Yang kedua, mereka (kelompok radikal dan anti-Pancasila) punya agenda merebut kekuasaan Negara, jadi kelompok radikal, seperti yang saya sebutkan pada sebab pertama, tidak bisa negara yang didirikan para Kyai direbut begitu saja oleh mereka yang tidak memiliki jejak seharah sedikitpun atas negara ini. Kelompok-kelompok radikal tidak ikut memperjuangkan kemerdekaan, kok tiba-tiba mereka ingin mengambil.

Adakah sebab lain? Yang berhubungan dengan sosial masyarakat?

Ada sebab lain yang membuat kita tergerak untuk melawan kelompok-kelompok radikal, yakni sebab yang muncul dari diri mereka sendiri. Kenapa mereka kita lawan? Karena mereka menganggap yang diluar kelompok mereka adalah kafir, jadi kita yang sudah bersyahadat, sudah shalat, ngaji kadang-kadang itu dianggap kafir, hanya karena cara beribadah kita tidak sama dengan mereka.
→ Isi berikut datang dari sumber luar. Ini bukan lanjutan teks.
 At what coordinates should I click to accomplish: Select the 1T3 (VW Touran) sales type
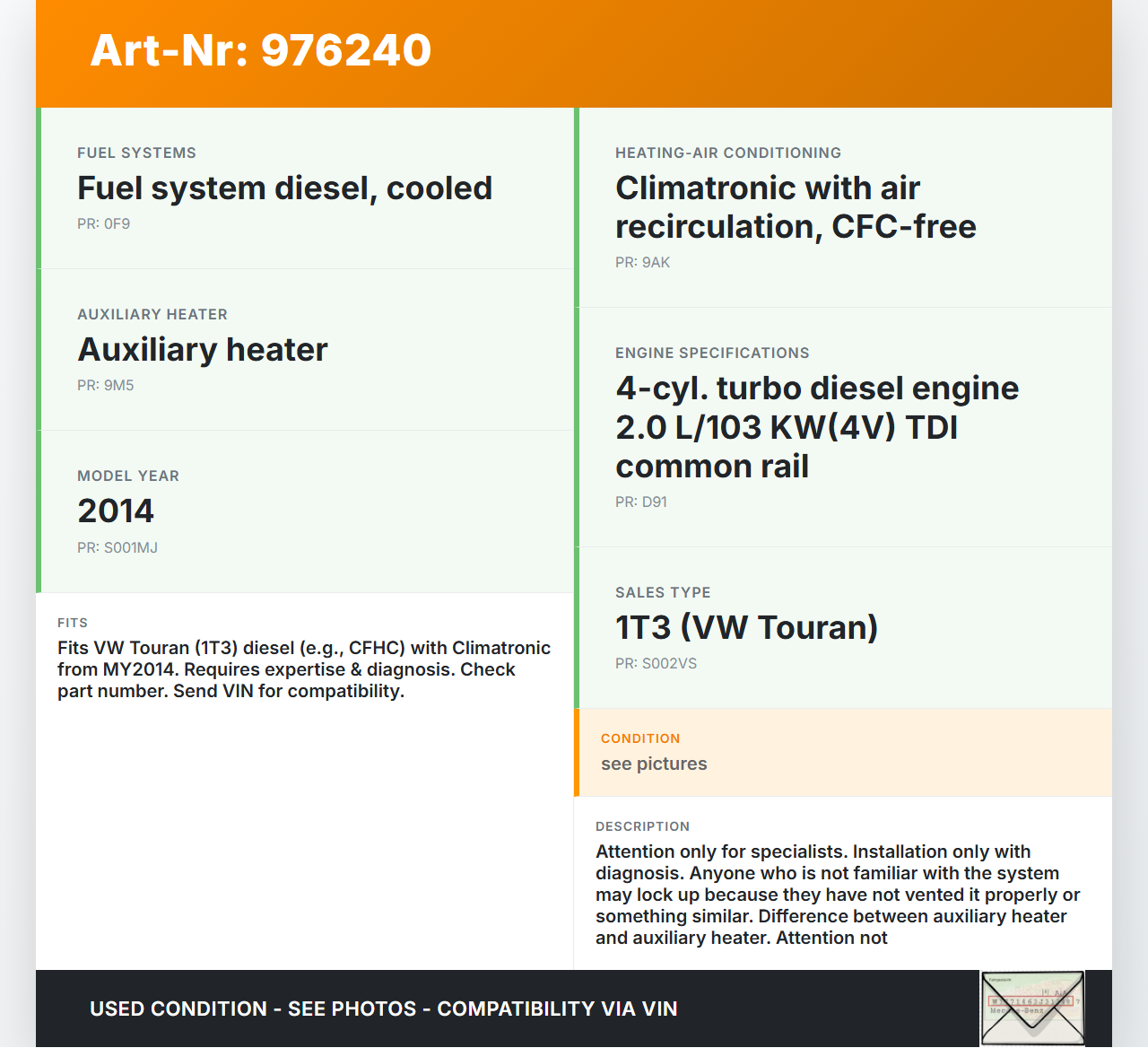coord(746,628)
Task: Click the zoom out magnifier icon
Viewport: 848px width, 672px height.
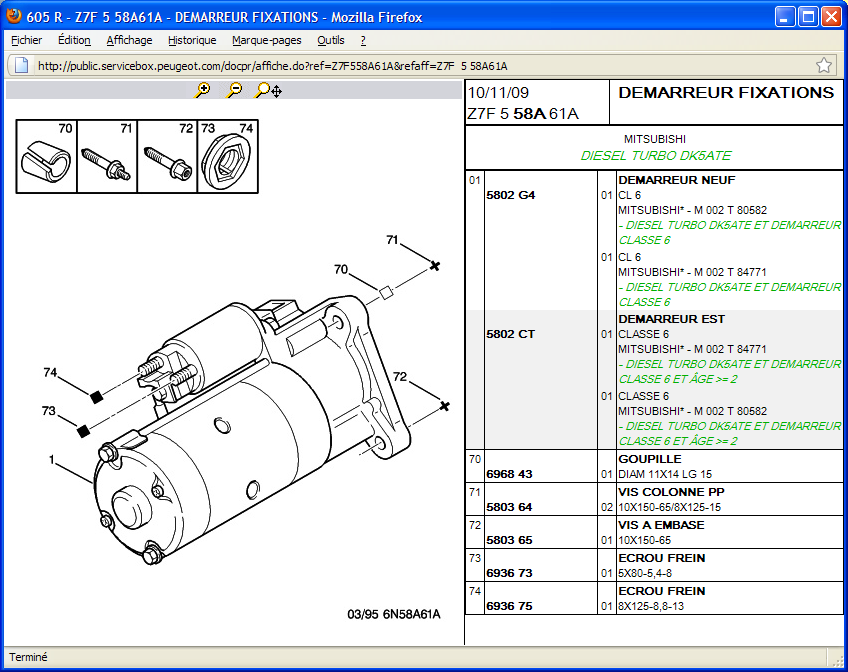Action: [x=234, y=90]
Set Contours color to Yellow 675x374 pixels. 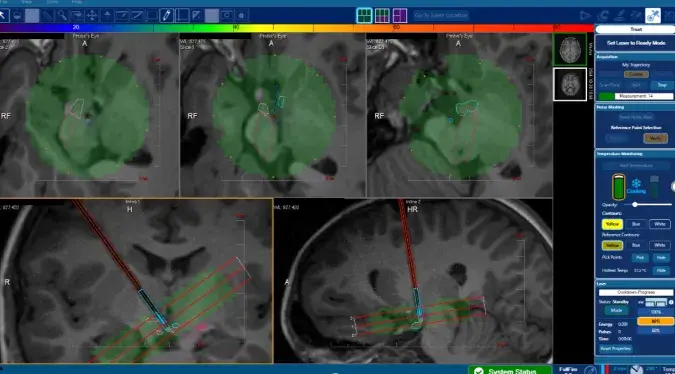point(612,224)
Apakah sebab-sebab tersebut juga yang membuat GP Ansor mendukung penerbitan Perppu Ormas?

Kami tidak hanya mendukung, tapi kita juga mendorong agar Perppu Ormas ini segera diterbitkan pemerintah. Jadi kita melihat Indonesia sebagai sebuah bangunan, Perppu ini melindungi bangunan tersebut, jadi siapapun yang akan merusak negeri ini akan berhadapan dengan Perppu. Itu sebab mengapa Ansor mendukung.

Bagaimana pro-kontra terkit Perppu tersebut, sebagian orang menilai Perppu tersebut dapat disalahgunakan pemerintah untuk memberangus kelompok yang bersebrangan dengan pemerintah?

Jangankan Perppu, apa yang tidakbisa disalahgunakan? Semua bisa disalahgunakan hari ini. Kan tinggal siapa yang menjalankan Perppu ini, kalau kata orang kira-kira 'the man behind the gun' begitu. Kalau orang sudah tidak percaya, sudah skeptis terhadap pemerintah, ya khawatir Perppu ini disalahgunakan untuk melawan orang-orang yang berbeda dengan pemerintah. Kita percaya diterbitkannya Perppu ini untuk melindungi negara. Karena itu kita mendukung.

Dibalik semangat GP Ansor dalam melawan radikalisme, adakah kendala?

Deradikalisasi itu adalah bentuk penyadaran, penyadaran membutuhkan waktu yang cukup lama, jadi ini soal energi, sekuat apa kami untuk terus mengkampanyekan hal itu, sementara disisi lain Negara ini tidak memberikan suport. Suport bisa berupa akses, akses yang cukup kepada aparat keamanan agar ketika kita menemukan kelompok-kelompok radikal di lapangan misalnya, kita mudah berkoordinasi.

Hal-hal semacam itu sebetulnya menjadi kendala, tentu kalau disebut sebagai kendala, namun bagi kami kendala sebesar apapun, problem sebesar apapun tidak akan menjadi hambatan bagi kami untuk terus bergerak.